━━━ Selected excerpt

We had in the region of 30-40% of battery life left when it was time for bed some days, which is an impressive effort and perhaps another reason why you might pick this over a flagship phone. Don't forget that all new handsets come with brand new batteries though, and you can expect them to degrade over time.
Pushing the phone with games or videos did see some serious battery drops, though our usual 90-minute video test only knocked down the battery level from 100% to 83%, which is just about passable. If you're really pushing the processor in the Moto E6s then you might see drops of around 25% over those same 90 minutes.
Charging tops out at 5W, which is about as low as you can go in terms of phone charging at the moment, and you'll need a good three or four hours to get this phone fully juiced up from zero. It's another compromise made in the name of cost, and one that you might be willing to live with.
Motorola certainly hasn't cut any major corners with the battery life on the Moto E6s, and it's on a par with if not better than most phones at the moment. You just have to be careful not to push the performance boundaries too far.
- Dual-lens rear camera
- Tries its best at bokeh
- Sketchy low-light performance
Thankfully we've got way beyond the days when budget phone cameras produced pixel-art approximations of what they were seeing, and even the cheapest smartphones on the market now can pull out great-looking shots when they put the effort in.

━━━━━━

What you need to do:
(1) Please reproduce the part of the Moto E6s review that opens with the words containing "Pushing the phone" and closes with "boundaries too far.".
(2) According to the Moto E6s review, what is the top charging speed?
Work from the Moto E6s review alone.

━━━ Supplied information

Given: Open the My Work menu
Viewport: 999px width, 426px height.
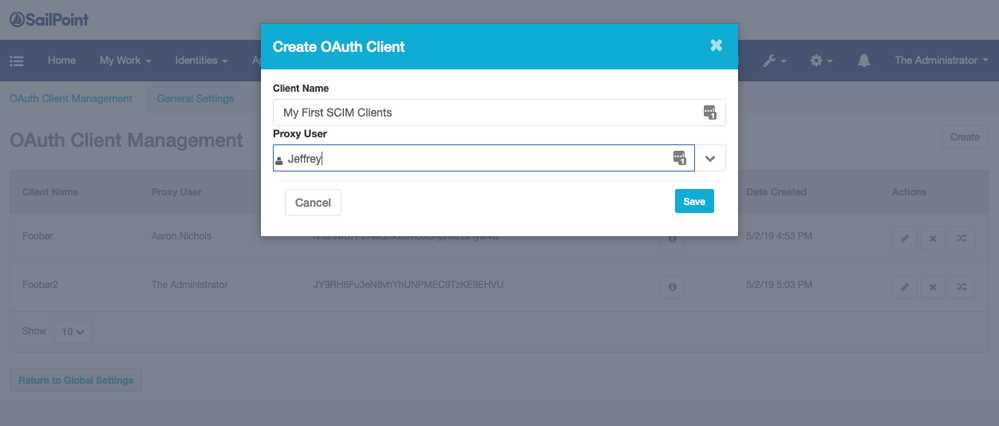Looking at the screenshot, I should 125,61.

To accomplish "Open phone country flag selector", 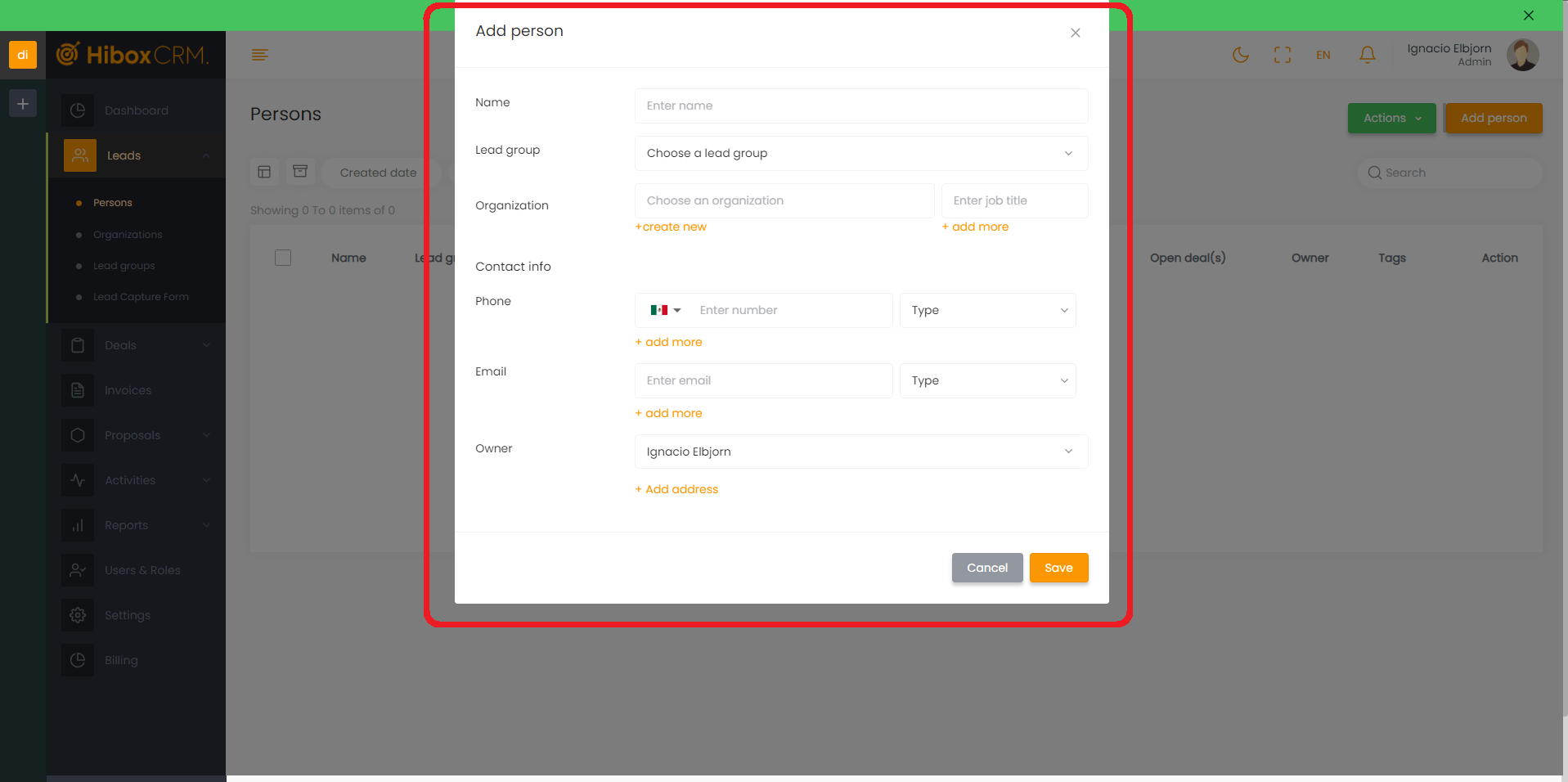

━━━━━━

Answers to the problems:
(1)
Pushing the phone with games or videos did see some serious battery drops, though our usual 90-minute video test only knocked down the battery level from 100% to 83%, which is just about passable. If you're really pushing the processor in the Moto E6s then you might see drops of around 25% over those same 90 minutes.
Charging tops out at 5W, which is about as low as you can go in terms of phone charging at the moment, and you'll need a good three or four hours to get this phone fully juiced up from zero. It's another compromise made in the name of cost, and one that you might be willing to live with.
Motorola certainly hasn't cut any major corners with the battery life on the Moto E6s, and it's on a par with if not better than most phones at the moment. You just have to be careful not to push the performance boundaries too far.

(2) 5W.